Vários candidatos democratas à Casa Branca comprometeram-se a pressionar Israel sobre um acordo de paz para a criação de um Estado palestiniano, em contraste com a posição do atual presidente norte-americano, Donald Trump.

Exigimos que o governo israelita se sente com o povo palestiniano e negocie um acordo que funcione para todas as partes", declarou na segunda-feira o senador do Vermont Bernie Sanders, numa conferência de imprensa da organização J Street.

"Não é antissemita dizer que o governo de [Benjamin] Netanyahu é racista.
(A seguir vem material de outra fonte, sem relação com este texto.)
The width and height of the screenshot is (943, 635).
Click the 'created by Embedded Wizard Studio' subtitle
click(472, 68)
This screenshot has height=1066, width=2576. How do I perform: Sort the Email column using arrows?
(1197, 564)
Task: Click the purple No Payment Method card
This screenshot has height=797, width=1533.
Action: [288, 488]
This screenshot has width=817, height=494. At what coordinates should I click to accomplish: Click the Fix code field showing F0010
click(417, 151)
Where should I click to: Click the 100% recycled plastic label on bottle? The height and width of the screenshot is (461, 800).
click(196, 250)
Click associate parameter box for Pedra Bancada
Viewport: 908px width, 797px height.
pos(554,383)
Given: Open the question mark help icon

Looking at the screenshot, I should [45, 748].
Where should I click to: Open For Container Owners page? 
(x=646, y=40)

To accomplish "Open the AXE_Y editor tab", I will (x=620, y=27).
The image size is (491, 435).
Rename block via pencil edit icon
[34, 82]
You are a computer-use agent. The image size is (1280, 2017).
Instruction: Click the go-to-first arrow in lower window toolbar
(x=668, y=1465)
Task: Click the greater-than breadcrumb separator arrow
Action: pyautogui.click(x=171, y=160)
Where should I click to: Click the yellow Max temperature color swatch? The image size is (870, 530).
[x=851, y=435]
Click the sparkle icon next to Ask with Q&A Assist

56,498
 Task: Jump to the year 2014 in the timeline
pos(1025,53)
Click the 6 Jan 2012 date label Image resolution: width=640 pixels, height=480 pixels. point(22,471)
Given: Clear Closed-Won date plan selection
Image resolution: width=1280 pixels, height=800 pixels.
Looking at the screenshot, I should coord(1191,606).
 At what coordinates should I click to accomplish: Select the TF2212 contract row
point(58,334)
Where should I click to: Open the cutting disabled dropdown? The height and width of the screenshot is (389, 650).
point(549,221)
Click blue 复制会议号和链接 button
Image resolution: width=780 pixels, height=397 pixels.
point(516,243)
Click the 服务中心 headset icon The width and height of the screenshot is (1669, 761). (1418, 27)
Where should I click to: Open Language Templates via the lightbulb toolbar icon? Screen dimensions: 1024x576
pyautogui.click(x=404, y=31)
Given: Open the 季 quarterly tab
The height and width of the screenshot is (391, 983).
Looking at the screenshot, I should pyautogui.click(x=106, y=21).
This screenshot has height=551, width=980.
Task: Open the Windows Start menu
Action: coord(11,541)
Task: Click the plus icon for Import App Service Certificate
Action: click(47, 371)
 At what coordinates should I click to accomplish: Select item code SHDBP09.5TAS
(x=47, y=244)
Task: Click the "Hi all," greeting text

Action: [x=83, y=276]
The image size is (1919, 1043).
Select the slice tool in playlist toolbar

É um facto", disse o político, que acusou o primeiro-ministro israelita e Donald Trump de atiçarem divisões.

Trump adotou uma série de medidas bem acolhidas pelo governo israelita, incluindo a transferência da embaixada norte-americana de Telavive para Jerusalém.

Também os dois principais candidatos democratas à Casa Branca, Joe Biden e Elizabeth Warren, afirmaram, em mensagens de vídeo diulgadas na mesma conferência, que se oporiam a qualquer ação que travasse a criação de um Estado palestiniano.

Não podemos ter medo de dizer a verdade aos nossos amigos mais próximos (...) a solução de dois Estados é a melhor, se não a única solução para garantir um futuro pacífico para o Estado judeu e democrático de Israel", disse Biden, antigo vice-presidente da administração Barack Obama.

Já Elizabeth Warren prometeu anular algumas medidas da administração Trump, permitindo, a título de exemplo, que a Organização para a Libertação da Palestina (OLP) reabrisse a representação em Washington.